Non Almodovar, è Banderas che
rinasce. Che però tutto lascia supporre sia lo stesso Almodoar, compresa la
sopravvivenza col tiro di eroina. Esce dal guscio finalmente con un paio di
amici, che s’incaricano di metterne in scena l’ultimo atto, e con i ricordi
della madre e quindi dell’infanzia, incluso il primo desiderio sessuale che lo
invade bambino al punto da stordirlo. Resusciterà
con un copione, che intitola “Il desiderio” – “La legge del desiderio” è il
primo film, trent’anni fa, della trilogia selfie
di Almodovar, che questo dovrebbe aver concluso.
Il consueto melodramma di
Almodovar, con meno scherzi e più malinconia, e resurrezione finale. Un
racconto lineare, gradevole. Scandito
questa volta senza scarti né agudezas.
Il personaggio, dice Almodovar presentando il film, che è tutto suo, ne è anche
soggettista e sceneggiatore, è in realtà Banderas, che se ne è impadronito e lo
ha imposto, giorno per giorno, sul set e allo stesso autore. È verosimile.

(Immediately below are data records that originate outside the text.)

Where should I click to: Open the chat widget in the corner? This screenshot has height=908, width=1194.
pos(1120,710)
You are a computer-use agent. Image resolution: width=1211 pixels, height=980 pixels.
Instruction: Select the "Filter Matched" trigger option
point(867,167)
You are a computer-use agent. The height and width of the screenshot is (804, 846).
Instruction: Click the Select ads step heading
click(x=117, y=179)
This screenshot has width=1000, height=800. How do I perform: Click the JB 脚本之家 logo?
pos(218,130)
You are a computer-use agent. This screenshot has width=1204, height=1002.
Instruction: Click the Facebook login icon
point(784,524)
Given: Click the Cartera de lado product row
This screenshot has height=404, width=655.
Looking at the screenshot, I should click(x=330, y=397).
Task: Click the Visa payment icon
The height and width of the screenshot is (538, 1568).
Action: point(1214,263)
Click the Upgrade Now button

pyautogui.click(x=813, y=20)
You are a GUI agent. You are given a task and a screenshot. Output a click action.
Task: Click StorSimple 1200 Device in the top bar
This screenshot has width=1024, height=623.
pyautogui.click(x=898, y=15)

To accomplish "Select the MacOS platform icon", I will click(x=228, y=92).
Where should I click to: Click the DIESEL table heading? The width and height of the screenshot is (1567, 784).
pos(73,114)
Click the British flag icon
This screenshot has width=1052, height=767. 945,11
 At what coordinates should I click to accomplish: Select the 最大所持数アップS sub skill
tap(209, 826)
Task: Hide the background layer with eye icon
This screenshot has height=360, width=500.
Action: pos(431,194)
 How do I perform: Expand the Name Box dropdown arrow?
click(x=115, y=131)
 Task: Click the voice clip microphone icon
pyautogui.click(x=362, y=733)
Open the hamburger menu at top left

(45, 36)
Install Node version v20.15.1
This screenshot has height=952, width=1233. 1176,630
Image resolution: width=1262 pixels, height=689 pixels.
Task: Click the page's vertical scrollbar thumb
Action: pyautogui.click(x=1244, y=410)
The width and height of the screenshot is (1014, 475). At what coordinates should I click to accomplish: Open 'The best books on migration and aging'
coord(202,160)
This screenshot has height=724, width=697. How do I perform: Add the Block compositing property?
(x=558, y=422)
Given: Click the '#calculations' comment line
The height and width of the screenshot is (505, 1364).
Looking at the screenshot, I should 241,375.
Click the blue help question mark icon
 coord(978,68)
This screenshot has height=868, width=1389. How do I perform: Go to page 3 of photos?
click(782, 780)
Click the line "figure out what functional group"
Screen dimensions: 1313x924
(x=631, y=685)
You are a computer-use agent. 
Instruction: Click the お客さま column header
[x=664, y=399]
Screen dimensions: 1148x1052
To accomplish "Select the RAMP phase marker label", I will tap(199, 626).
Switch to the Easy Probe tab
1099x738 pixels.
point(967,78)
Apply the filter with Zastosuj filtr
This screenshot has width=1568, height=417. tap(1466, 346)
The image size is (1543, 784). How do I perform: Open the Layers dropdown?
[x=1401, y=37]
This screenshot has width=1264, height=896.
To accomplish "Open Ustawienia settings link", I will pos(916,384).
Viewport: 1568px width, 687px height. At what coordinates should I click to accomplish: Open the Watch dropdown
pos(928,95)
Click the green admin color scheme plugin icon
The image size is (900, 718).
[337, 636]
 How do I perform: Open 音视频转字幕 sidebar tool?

Banderas gioca il personaggio curiosamente col solo sguardo, tra spento e
sottilmente ironico.
Come Moretti
Altrettanto curiosi sono, per
uno spettatore italiano, i calchi. Sul fondo di una canzone di Mina 21961,
“Come sinfonia”. Penelope Cruz, la madre giovane del protagonista, è in tutto
Sofia Loren - eccetto che nella presenza fisica. Mentre Nanni Moretti è dappertutto, specie
con “Caro Dario” e “Mia madre”. Ultimi di una serie di calchi, vicendevoli?, di
due registi quasi coetanei (sì come autori di film), che vanno forse in
parallelo, ma Moretti con più autonomia: il “gruppo” (gli amici-attori, a lungo
trademark di Moretti), le fisse, l’amicizia,
l’infanzia, la solitudine nella grande rete, convulsa, dei rapporti umani e di
lavoro, al limite della misantropia. In un racconto sempre in soggettiva - si dice oggi del selfie per sintesi, con un termine in voga, ma la soggettiva è semrpe stata la loro forma espressiva. Anche
il tono narrativo è similare, semiserio. E lo schema evocativo: la scoperta (lo
sguardo da bambino), l’intromettenza nelle vite degli altri – i coprotagomisti
e gli stessi spettatori - e gli sdegni teatrali.